Clearway Expands US Battery Fleet With 490-MW Tesla Megapack Order

Jun 6, 2025 09:08 AM ET
  • Clearway Energy orders 490 MW/1,356 MWh of Tesla Megapacks, boosting its US battery portfolio past 1 GW and underscoring the rapid mainstreaming of four-hour grid storage.
Clearway Expands US Battery Fleet With 490-MW Tesla Megapack Order

Clearway Energy Inc has locked in another big tranche of grid batteries, signing purchase contracts for 490 MW/1,356 MWh of Tesla Megapack 2 XL units that will be deployed across multiple utility-scale projects in the United States. The order—enough storage to power roughly one million homes for an hour—raises Clearway’s committed Megapack fleet to about 1 GW, supplementing the 520 MW/1,680 MWh already in operation or under construction.

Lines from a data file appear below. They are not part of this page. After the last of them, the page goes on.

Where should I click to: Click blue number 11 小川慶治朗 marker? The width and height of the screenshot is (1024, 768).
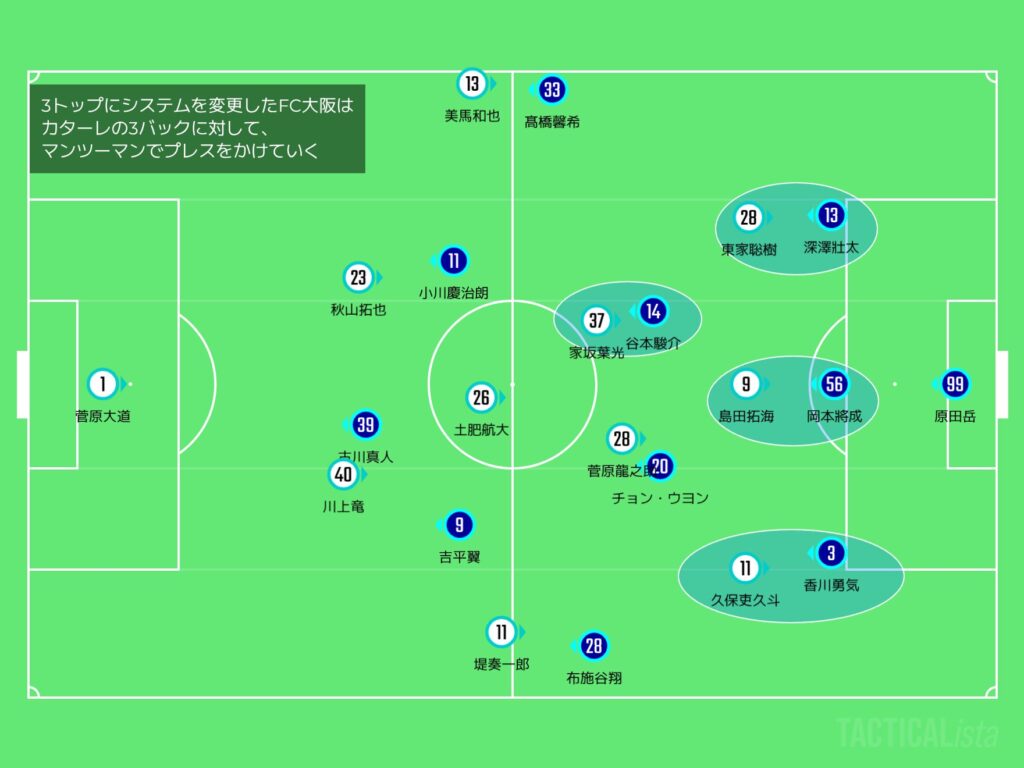pyautogui.click(x=453, y=262)
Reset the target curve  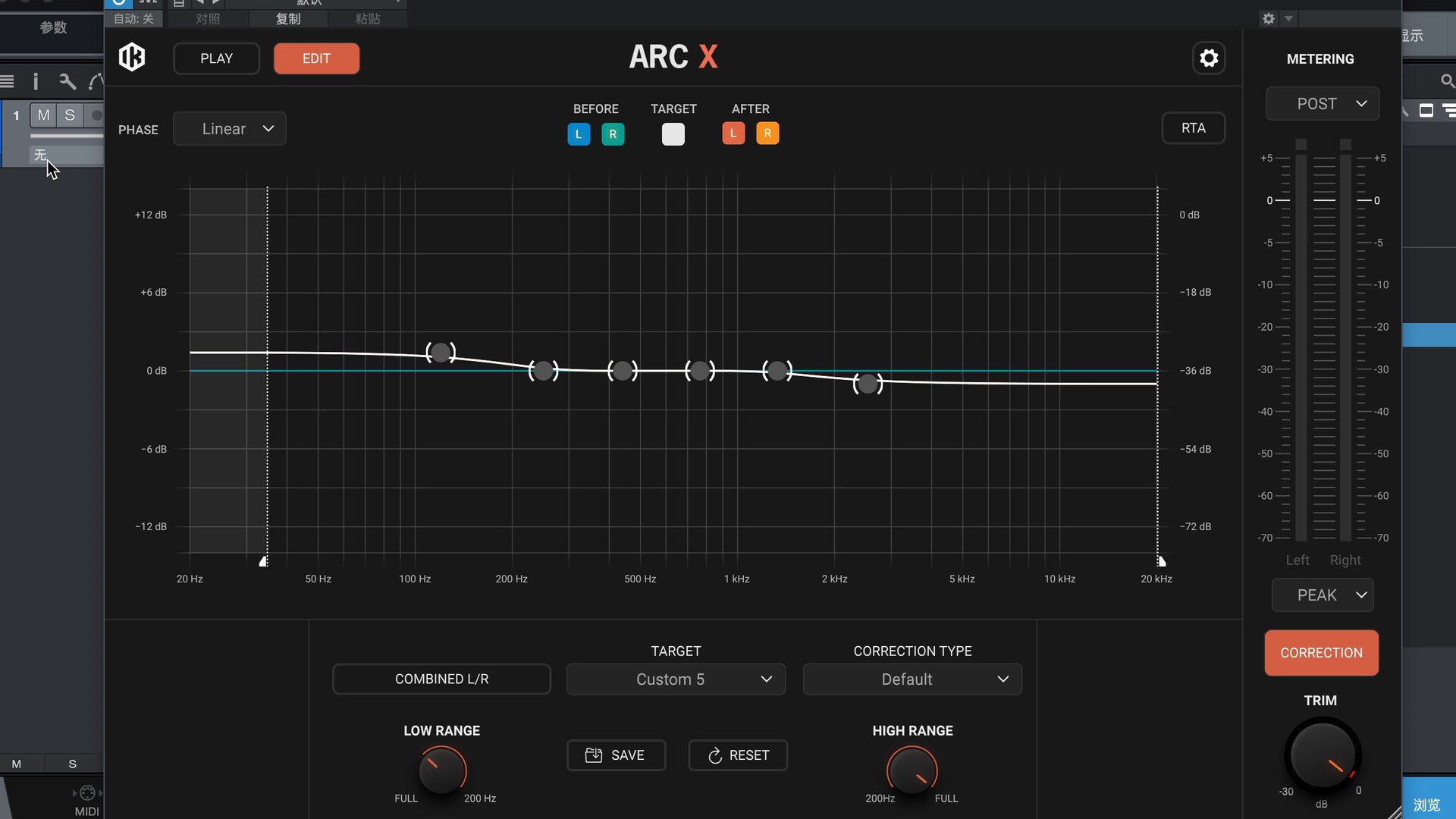click(738, 755)
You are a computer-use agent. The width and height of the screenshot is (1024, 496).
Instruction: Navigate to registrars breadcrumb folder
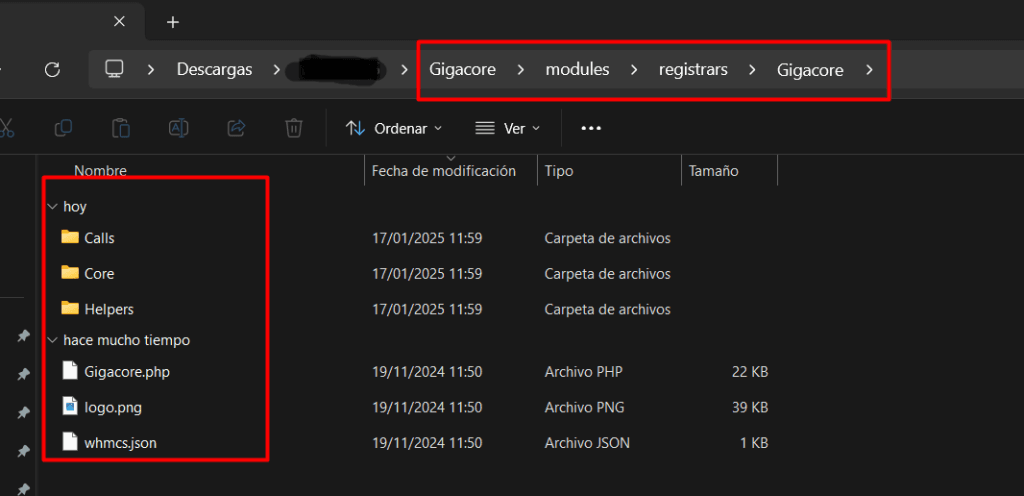tap(692, 69)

Tesla will assemble the new packs at its Lathrop, California “Megafactory,” the 40 GWh-per-year facility that can turn out as many as 10,000 Megapacks annually. The containerised batteries arrive pre-wired with inverters and thermal management, allowing site crews to crane them into place and connect to medium-voltage gear in weeks rather than months.

Clearway says the storage blocks will support “grid-enhancing services” such as frequency regulation, peak-shaving and congestion relief—tasks that have become more valuable as record volumes of solar and wind crowd into regional transmission systems. Revenue will be stacked from capacity payments, ancillary-service markets and energy-arbitrage trades, insulating project cash flows from wholesale-price volatility.

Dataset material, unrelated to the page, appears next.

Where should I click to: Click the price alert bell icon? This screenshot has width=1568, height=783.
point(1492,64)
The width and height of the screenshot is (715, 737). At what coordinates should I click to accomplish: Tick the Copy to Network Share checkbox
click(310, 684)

The order comes on the heels of Clearway’s March financial close on the Honeycomb portfolio in Utah, a quartet of 80-MW Megapack plants totalling 320 MW/1,280 MWh that will supply dispatchable power to PacifiCorp under a 20-year tolling agreement. Company executives say the latest contracts benefit from the same lessons in logistics, software integration and financing structure—key to trimming costs as battery chemistries shift toward lithium-iron-phosphate (LFP) cells with longer life cycles.

While Clearway has not disclosed a delivery schedule, industry analysts expect most of the units to ship in 2026, tapping the expanded production run at Lathrop and taking advantage of the Inflation Reduction Act’s investment tax credits for stand-alone storage. At 490 MW, the order ranks among the largest single US procurements to date, signalling that competitive renewables developers are now treating four-hour batteries as standard kit rather than pilot technology.

Clearway’s storage pipeline now exceeds 3 GWh nationwide, with projects in California, Arizona and the Mid-Atlantic poised to follow. As chief operating officer Valerie Wooley put it in a statement, “Battery capacity is the linchpin that turns intermittent resources into firm, reliable power—and we’re investing at gigawatt scale to make that happen.”